La détermination des Forces armées de la République démocratique du Congo vient de se traduire par une avancée significative en Ituri, avec la reprise totale du centre de Bule, dans la chefferie des Bahema Badjere, territoire de Djugu.
Cette reconquête, annoncée officiellement par le Secteur opérationnel Ituri, fait suite à de violentes opérations offensives menées entre le 16 et le 17 janvier 2026, marquant un tournant majeur dans la stabilisation de cette zone longtemps sous menace armée.
Selon l’armée, les affrontements du vendredi 16 janvier ont permis de neutraliser onze miliciens, tandis que plusieurs autres ont été grièvement blessés. Les forces loyalistes ont également récupéré un important lot d’armes et de munitions, affaiblissant considérablement les capacités de nuisance des groupes armés actifs dans la région.
Cette action militaire a ouvert la voie à une reprise progressive et maîtrisée du contrôle sécuritaire.
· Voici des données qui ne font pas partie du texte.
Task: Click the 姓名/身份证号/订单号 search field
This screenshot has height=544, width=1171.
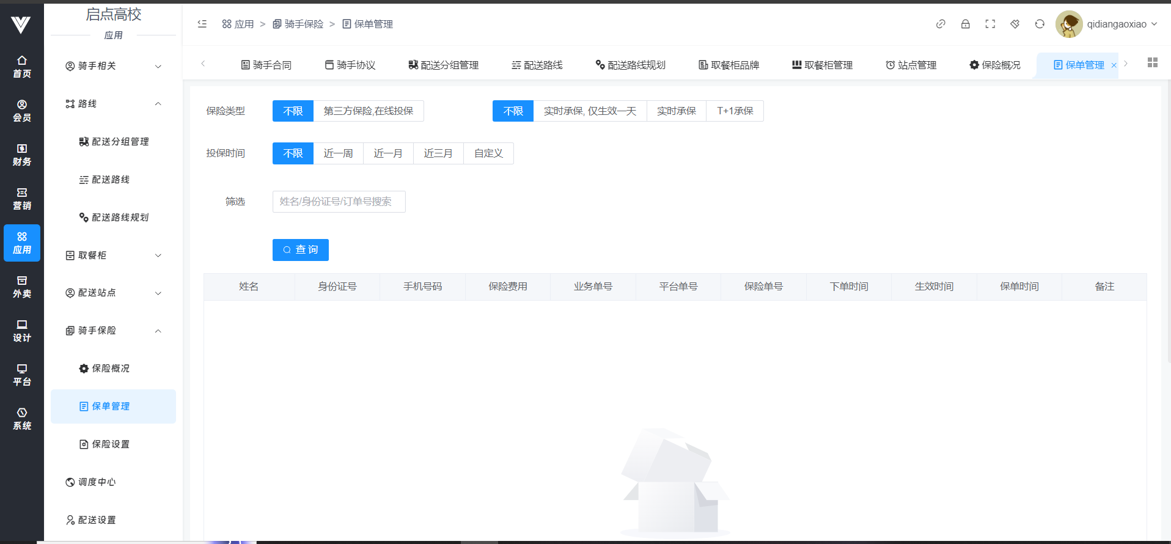Action: point(339,202)
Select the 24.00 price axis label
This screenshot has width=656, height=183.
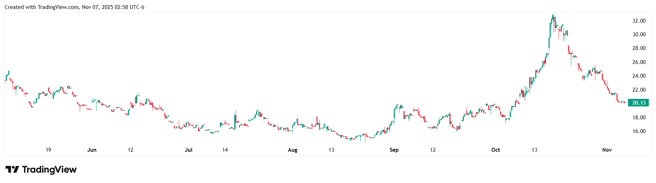(x=639, y=76)
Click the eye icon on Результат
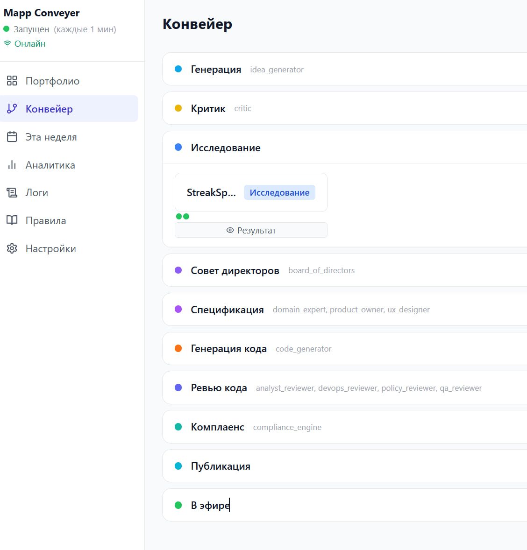Viewport: 527px width, 550px height. tap(230, 230)
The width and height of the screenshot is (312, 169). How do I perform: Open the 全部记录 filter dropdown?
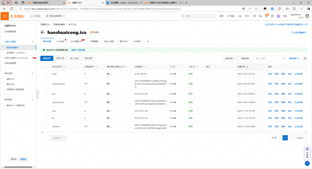230,58
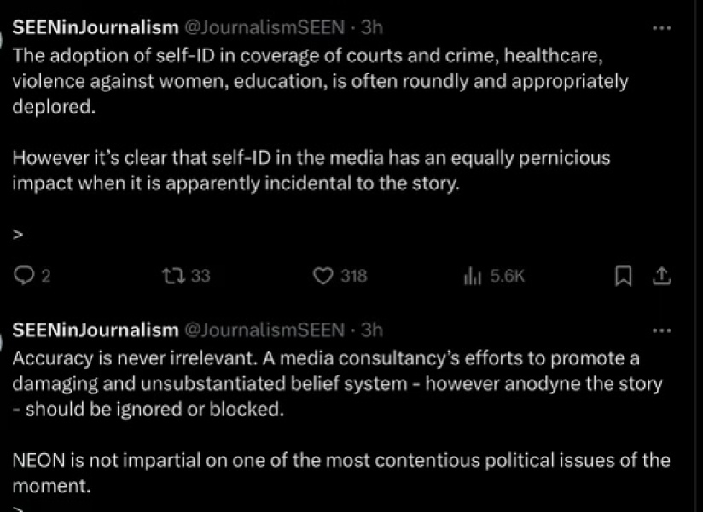Like the first tweet via the heart icon
703x512 pixels.
point(324,276)
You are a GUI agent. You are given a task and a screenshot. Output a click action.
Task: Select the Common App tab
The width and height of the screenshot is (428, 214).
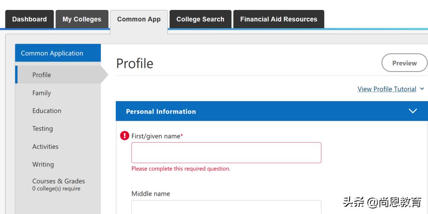pos(139,19)
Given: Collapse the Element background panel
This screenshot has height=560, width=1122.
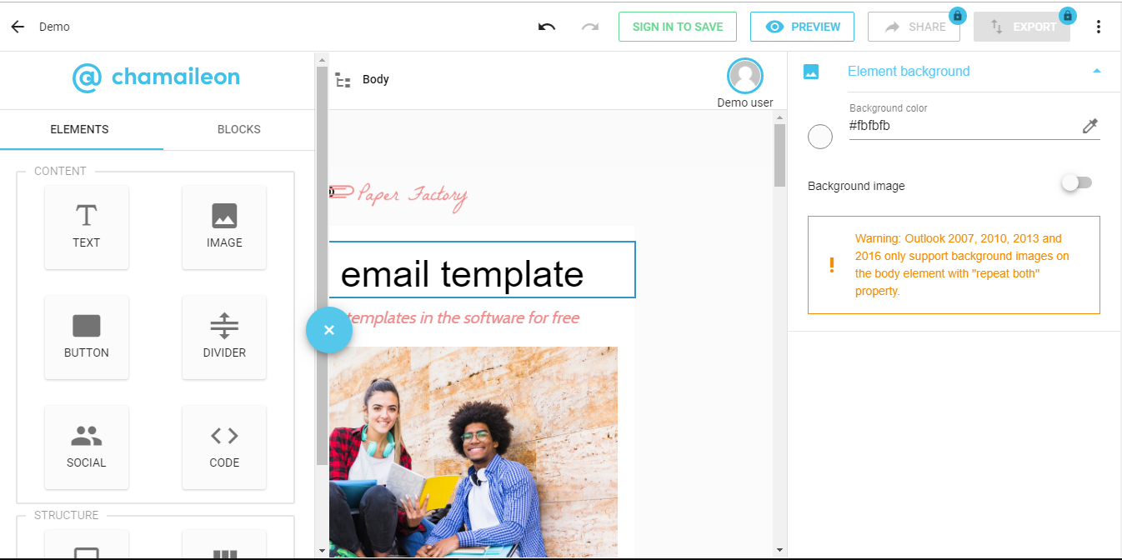Looking at the screenshot, I should click(1097, 72).
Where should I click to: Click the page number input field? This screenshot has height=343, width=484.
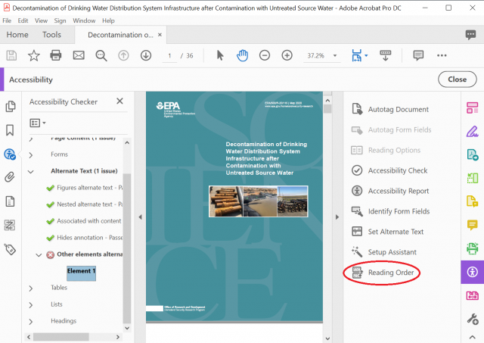point(171,56)
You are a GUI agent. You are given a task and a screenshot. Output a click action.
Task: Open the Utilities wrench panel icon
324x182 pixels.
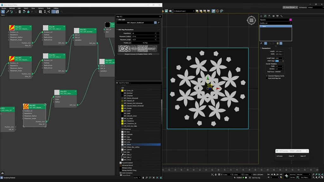point(281,16)
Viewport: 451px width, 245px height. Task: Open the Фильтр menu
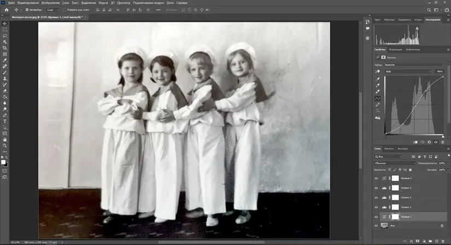[x=103, y=3]
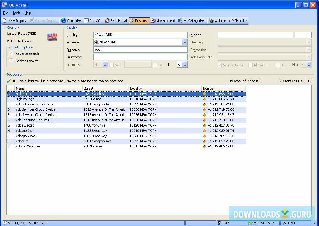Screen dimensions: 319x226
Task: Open the Security key icon
Action: point(231,21)
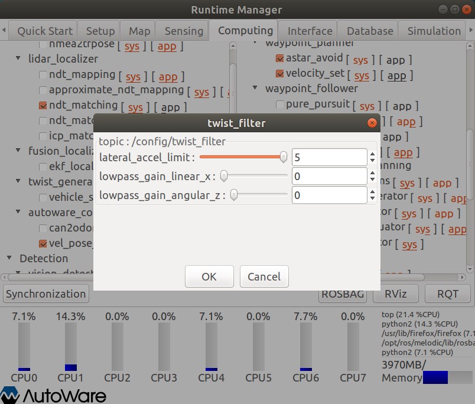Enable the ndt_mapping checkbox
The width and height of the screenshot is (475, 404).
click(x=43, y=75)
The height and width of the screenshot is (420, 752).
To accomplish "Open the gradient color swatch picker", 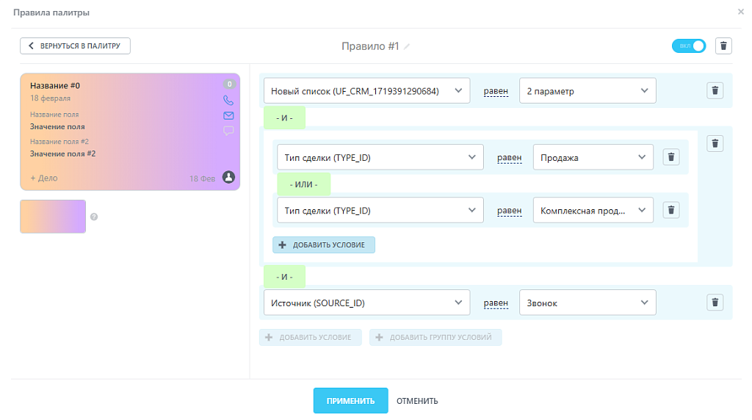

Confirmant la situation sur le terrain, le lieutenant Jules Ngongo Chikudi, porte-parole du Secteur opérationnel Ituri, a assuré que la position de Bule est désormais entièrement sécurisée.
Il a précisé que les FARDC avaient repris le contrôle de la zone dès le jeudi 15 janvier, avant de lancer des opérations de ratissage et des patrouilles de combat, destinées à consolider les acquis et à prévenir toute tentative de réoccupation par des éléments hostiles.
Ces opérations s’inscrivent dans le cadre strict des directives du gouverneur militaire de l’Ituri et commandant des opérations, le lieutenant-général Jonny Luboya Kashama, dont l’objectif demeure le démantèlement définitif de la menace représentée par les éléments armés de la CRP dirigée par Thomas Lubanga.
Les autorités militaires estiment que ce groupe rebelle est désormais fortement affaibli, privé de moyens logistiques et confronté à de sérieuses difficultés opérationnelles.
Tout en se félicitant de cette avancée, le commandement militaire a appelé la population civile à faire preuve de vigilance et à collaborer activement avec les services de sécurité, notamment en signalant tout mouvement suspect ou toute tentative de dissimulation de combattants au sein des communautés.
Les FARDC rassurent enfin que les opérations de sécurisation se poursuivront sans relâche, jusqu’au rétablissement total de la paix et de l’autorité de l’État dans cette partie sensible de la province de l’Ituri.